# [Selected passage]
Today, San Diego's North Torrey Pines Road is a congested thoroughfare lined with gleaming high-rises, low-slung modernist office blocks and towering steel cranes. It's difficult to imagine what the epicentre of the city's science and technology community must have looked like before its boom days in the early 1990s.

Inder Verma, a senior scientist at San Deigo's prestigious Salk Institute for Biological Studies, has seen the landscape change beyond compare since he arrived more than two decades ago. “That used to be a hill,” he says, indicating a local industrial park. “It was all wilderness. My daughter used to roam around here on her horse.”

A century of academic and military research is the foundation of the city's present prosperity, both scientific and financial. It began with the first marine research centre, included the foundation of several institutes including the University of California, San Diego (UCSD), and comes up to date with the explosion of high-tech industries in the past few decades. An infrastructure for business has grown to serve sci-tech entrepreneurs, and these days even not-for-profit researchers have to think business if they want to work.

The first inklings of what was to become the science and technology hub of Torrey Pines Mesa appeared in 1956, when the city gave defence company General Atomics (GA) 120 hectares of land on which to build a research centre. Keen to increase the high-tech presence in San Diego, city officials later designated the Mesa as a science and technology zone, allowing only high-tech organizations to build there. GA went on to spawn some 60 different science companies, including Sharp Laboratories and Science Applications International Corporation.

Grand designs: the Neurosciences Institute (bottom right), and the University of California's Geisel Library (left) and geophysics lab (top right) are examples of San Diego's academic environment. Credit: S. CHATTOPADHYAY/ BLACKBOOK/AIA/AIA

Long before GA arrived on the Mesa, San Diego had been priming itself to become a high-tech centre. As early as 1903, when scientist William Ritter founded the Marine Biological Association of San Diego, the city had begun to attract a research community. With funding from a newspaper mogul, E. W. Scripps, Ritter's fledgling marine laboratory transformed itself in 1912 into the Scripps Institution of Oceanography, becoming part of the University of California.

City officials designated the Mesa a science and technology zone, allowing only high-tech organizations the privilege of building there.

But San Diego's transformation from a town so remote that it was initially bypassed by the railroad to one of the most networked places on Earth can be traced back to the militarization of its economy during the First World War. Hoping that a military presence would strengthen the economy, local government paid for the dredging of the harbour to accommodate navy ships. “As early as 1907, people saw an opportunity for economic growth tied to new technologies and emerging industries,” says Mary Walshok, associate vice-chancellor for extended studies and public programmes at UCSD. With its non-stop sunshine and calm waters, the city soon became a favourite repository for federal defence dollars. Military facilities proliferated, bringing in a high concentration of new technologies, from long-distance radio transmission to amphibious warfare.

The military presence in San Diego proved a mixed blessing. Although healthy defence income helped lessen the blow of the Depression years and subsequent bust cycles for San Diego, and although the navy built the city's first sewage-treatment facility in 1943 and erected an aqueduct to ameliorate the area's severe water shortage, the price for the people of San Diego was high: by the Second World War, according to Mike Davis, a historian at the University of California, Irvine, San Diego had sacrificed more than a quarter of its land area to the military.

Dataset records:
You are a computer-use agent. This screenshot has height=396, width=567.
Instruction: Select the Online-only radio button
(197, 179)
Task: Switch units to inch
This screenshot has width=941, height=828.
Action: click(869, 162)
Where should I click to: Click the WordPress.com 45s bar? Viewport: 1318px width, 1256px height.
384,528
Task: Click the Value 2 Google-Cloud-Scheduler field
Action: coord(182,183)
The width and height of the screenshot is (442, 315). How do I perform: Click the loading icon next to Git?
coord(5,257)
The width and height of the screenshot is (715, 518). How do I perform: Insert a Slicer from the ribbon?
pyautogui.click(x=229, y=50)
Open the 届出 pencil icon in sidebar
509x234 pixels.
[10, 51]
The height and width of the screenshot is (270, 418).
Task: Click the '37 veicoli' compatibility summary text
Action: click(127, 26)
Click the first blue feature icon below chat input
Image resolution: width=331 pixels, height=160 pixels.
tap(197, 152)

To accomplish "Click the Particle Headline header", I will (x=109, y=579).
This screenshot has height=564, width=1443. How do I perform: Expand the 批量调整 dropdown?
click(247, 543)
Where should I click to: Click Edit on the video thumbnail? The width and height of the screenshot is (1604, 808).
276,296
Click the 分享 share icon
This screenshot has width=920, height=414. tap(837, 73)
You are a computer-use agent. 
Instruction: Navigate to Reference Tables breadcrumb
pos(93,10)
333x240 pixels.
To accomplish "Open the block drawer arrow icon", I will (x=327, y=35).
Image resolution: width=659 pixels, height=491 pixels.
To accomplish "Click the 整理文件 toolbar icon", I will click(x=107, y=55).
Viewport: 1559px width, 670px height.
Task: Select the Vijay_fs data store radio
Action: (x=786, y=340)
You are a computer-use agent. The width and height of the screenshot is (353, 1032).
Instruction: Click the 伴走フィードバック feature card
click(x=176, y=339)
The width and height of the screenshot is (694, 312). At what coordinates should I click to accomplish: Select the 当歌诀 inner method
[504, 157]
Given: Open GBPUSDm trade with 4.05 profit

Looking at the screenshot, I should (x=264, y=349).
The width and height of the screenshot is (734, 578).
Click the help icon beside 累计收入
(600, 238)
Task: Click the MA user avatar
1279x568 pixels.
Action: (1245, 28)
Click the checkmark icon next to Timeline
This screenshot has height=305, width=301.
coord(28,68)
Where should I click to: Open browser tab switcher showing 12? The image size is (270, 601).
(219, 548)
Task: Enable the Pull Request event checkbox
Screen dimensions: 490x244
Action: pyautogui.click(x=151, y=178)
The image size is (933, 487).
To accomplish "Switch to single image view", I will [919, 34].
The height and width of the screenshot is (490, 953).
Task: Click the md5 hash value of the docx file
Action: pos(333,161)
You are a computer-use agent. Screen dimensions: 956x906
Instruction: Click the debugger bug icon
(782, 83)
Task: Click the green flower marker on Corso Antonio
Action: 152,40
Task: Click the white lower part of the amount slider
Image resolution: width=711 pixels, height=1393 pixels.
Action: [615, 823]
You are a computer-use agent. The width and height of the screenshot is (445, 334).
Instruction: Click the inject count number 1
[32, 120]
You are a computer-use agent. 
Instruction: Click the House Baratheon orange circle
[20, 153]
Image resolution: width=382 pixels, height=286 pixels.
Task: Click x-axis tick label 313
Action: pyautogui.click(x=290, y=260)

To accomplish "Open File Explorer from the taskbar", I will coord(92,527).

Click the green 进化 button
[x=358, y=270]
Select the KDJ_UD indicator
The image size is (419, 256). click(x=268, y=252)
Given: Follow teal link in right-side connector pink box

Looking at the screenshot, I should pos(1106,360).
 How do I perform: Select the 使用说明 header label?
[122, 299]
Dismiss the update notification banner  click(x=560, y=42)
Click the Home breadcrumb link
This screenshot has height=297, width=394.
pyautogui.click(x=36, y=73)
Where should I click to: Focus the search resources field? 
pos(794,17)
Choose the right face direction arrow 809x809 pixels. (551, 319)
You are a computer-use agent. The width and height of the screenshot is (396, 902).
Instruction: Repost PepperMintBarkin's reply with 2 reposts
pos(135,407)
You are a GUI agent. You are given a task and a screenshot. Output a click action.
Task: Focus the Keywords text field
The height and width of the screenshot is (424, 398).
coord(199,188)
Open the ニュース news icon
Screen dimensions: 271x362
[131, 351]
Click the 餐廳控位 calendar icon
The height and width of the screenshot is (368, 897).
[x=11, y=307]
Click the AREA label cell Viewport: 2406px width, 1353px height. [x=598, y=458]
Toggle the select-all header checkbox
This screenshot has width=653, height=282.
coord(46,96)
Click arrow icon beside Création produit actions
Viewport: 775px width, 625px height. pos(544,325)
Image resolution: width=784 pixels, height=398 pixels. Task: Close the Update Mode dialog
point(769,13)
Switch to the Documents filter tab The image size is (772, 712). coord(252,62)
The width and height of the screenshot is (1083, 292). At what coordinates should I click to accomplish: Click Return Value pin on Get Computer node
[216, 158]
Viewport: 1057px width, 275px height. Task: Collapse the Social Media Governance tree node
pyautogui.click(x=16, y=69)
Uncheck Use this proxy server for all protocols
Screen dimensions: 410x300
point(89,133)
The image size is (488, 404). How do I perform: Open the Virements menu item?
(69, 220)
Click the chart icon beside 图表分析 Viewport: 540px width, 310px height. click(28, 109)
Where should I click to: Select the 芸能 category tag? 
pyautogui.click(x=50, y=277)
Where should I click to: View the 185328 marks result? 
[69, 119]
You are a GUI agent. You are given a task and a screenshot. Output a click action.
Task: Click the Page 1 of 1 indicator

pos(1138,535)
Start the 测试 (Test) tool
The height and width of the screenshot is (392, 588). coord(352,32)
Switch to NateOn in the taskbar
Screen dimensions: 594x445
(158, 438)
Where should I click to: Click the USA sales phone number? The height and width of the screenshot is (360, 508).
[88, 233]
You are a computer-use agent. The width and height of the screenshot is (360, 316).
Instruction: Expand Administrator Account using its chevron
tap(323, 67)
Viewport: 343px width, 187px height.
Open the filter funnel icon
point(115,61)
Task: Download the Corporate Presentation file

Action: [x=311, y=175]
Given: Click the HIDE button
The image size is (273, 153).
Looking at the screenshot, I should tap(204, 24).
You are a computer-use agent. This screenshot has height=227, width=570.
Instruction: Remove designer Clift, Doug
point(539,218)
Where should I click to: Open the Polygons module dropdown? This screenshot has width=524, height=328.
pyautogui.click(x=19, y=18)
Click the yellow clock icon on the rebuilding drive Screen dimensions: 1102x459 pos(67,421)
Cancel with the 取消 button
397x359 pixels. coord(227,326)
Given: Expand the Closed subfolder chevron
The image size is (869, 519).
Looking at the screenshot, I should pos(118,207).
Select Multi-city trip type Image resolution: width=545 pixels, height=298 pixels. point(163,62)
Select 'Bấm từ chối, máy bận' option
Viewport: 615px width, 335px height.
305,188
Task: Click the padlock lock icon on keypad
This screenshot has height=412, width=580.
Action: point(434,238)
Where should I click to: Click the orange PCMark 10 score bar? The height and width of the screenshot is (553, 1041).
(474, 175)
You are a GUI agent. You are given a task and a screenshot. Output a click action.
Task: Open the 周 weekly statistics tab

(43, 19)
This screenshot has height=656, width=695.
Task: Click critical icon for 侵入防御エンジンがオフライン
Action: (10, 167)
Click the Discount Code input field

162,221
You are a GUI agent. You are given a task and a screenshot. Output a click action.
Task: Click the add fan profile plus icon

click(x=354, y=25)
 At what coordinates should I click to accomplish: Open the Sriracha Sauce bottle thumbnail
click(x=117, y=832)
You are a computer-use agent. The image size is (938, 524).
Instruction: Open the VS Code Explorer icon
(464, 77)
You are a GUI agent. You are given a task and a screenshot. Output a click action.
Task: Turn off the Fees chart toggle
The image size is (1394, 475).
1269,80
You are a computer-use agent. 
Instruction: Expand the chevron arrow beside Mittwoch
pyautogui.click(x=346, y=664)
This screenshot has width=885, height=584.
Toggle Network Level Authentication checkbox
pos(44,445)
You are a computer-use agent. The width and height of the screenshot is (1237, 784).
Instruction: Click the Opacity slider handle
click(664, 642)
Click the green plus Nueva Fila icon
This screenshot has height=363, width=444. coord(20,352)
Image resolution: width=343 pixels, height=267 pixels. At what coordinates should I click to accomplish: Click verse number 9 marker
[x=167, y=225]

# [Tasks and exercises]
(a) Answer these questions from the passage on San Diego's science and technology hub.
(i) How many hectares of land did the city give General Atomics in 1956?
(ii) Who founded the Marine Biological Association of San Diego in 1903?
(iii) According to Mike Davis, how much of its land area had San Diego given up to the military by the Second World War?
(b) Write the paragraph that follows the last sentence of the passage on San Diego's rise as a science and technology hub.

# [Numbered answers]
(a)
(i) 120 hectares
(ii) William Ritter
(iii) More than a quarter

(b)
If the time was ripe for the city's science to diversify, it did not have long to wait. After the war, flush with defence dollars, Scripps Institution director Roger Revelle and GA founder John Jay Hopkins wanted to establish a world-class science and engineering graduate school in the area. Revelle even offered a handful of favoured scientists, later to become UCSD's founding faculty, laboratory space at Scripps.

Teething troubles

To launch UCSD, Revelle and Hopkins had to fight a protracted battle on two fronts: with the statewide academic senate that favoured the University of California's campuses at Los Angeles and Berkeley, and with city officials who felt that UCSD should include a full undergraduate programme. UCSD finally opened in 1960 with a postgraduate science focus to support the region's new research economy. “By the time UCSD admitted undergraduates in 1964, it already had a research budget that exceeded that of a typical 100-year-old institution,” says Walshok.

By then, the city's civilian scientific community had grown still larger and more diverse (see timeline). The Scripps Clinic and Research Foundation had been founded in 1955, followed a few years later by biosciences centre the Salk Institute. Already an international hero for his Nobel prizewinning work on the polio vaccine, in 1958 Jonas Salk conceived the idea of founding an institute for sciences and humanities, a world-class research organization that would attract the top thinkers across a range of disciplines. On the lookout for a suitable site, Salk visited San Diego in 1959, and decided to build his institute there the following year. The city voted in a special referendum to donate an 11-hectare site around the corner from the Scripps Research Institute for the project, and the National Foundation for Infantile Paralysis, which had funded Salk's polio work, pledged money.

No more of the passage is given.